其中的cb是一个union结构体,里面放的是在解压zip压缩包里的文件时调用的回调函数。在open()函数里,这个回调函数会被初始化成read_data()

Fig

再转回php脚本。open()完成之后,然后调用getFromIndex()或者getFromName()读取zip压缩包里的具体文件数据。在php源码里,这两个函数的都直接调用了php_zip_get_from()函数,而这个就是存在漏洞的函数。

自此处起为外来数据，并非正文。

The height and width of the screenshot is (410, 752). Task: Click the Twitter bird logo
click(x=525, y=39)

在php_zip_get_from()函数里,会先从Executor Globals里把传入的参数读出来。然后会解析zip文件的dirEntry对应的文件目录,然后更新一个zip_stat结构,存放结果。

Fig

其中size是uint64的,对应zip Entry里的UncompressedSize位。之后会检查从php脚本里传入的参数len是不是小于1,如果是就会把这个size赋值到len。注意,这里len的类型是zend_long。

Fig

然后,调用zip_fopen_index()来解析zip结构,然后更新zip结构体的数据。在解析过程中,这个函数会对zip文件的压缩方式做区分。分别是encrypted,compressed,和store。

encrypted是加密,需要password;compressed是压缩;store是不压缩,直接存放原始文件数据。然后会在原来的zip结构体之上再重新封装一层zip结构体,并把新的结构体的回调函数注册成相应的解密、解压、crc检查的函数。并返回这个新的结构体的指针。

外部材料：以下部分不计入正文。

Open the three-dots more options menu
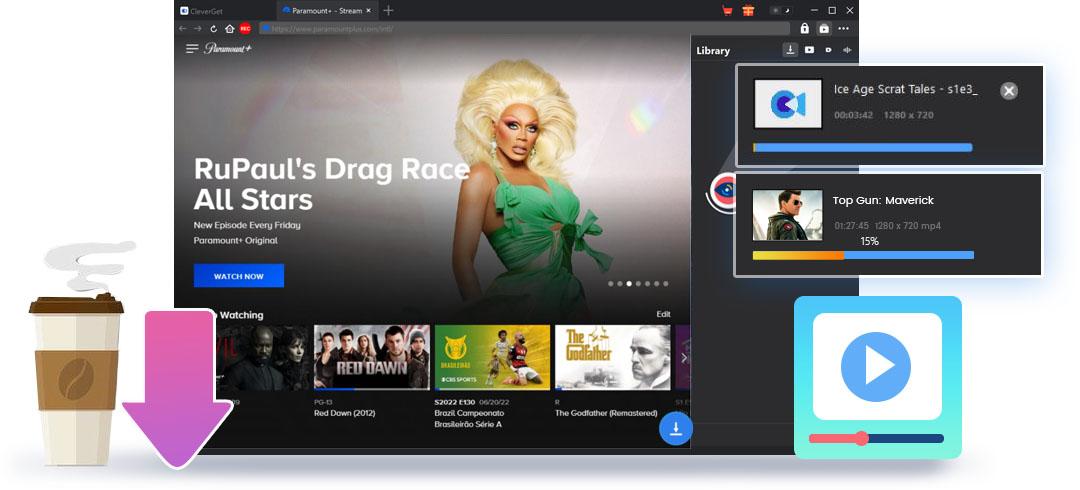 [845, 29]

接下来,回到php_zip_get_from()函数。zend_string_alloc()函数是触发整型溢出的点。然后下面的zip_fread()函数是堆溢出的点。

Fig

在zend_string()里会先对len做一个边界对齐,会在原始len的大小上加上0x14然后再mask 0xFFFFFFFC。攻击中可以把UncompressedSize设成0xFFFFFFFE,然后会分配一个0x10大小的堆。

Fig

这里面,调用了pemalloc分配堆块。它是php内部实现的一个Memory Allocator。源码在zend_alloc.c里,具体就不展开了。它里面对小的堆块的分配做了优化,所有小堆块都连续分布在一个或多个连续的内存页上,每个空闲的小堆块都用一个单向链表的形式组织起来。第一个空闲的小堆块的地址会放在全局的chunk head的free_slot里。

Fig

当要分配小堆块的内存的时候,会先从free_slot里拿出那个地址,然后根据链表,把下一个free的block地址放到free_slot里。代码如下:

Fig

所以,这就给堆溢出带来了机会。可以先溢出改写下一个free block的头,然后再分配一次,把构造的free block头写入free_slot,然后再分配一次,构造出任意地址写。

实际的堆溢出发生在后面的zip_fread()函数里。他会递归地调用之前提到的zip结构体里注册的回掉函数。于是,就会先调用之前提到的decrypt/inflate/crc check,然后再调用在open()的时候注册的read_data()函数。这里基本上可以看作是memcpy。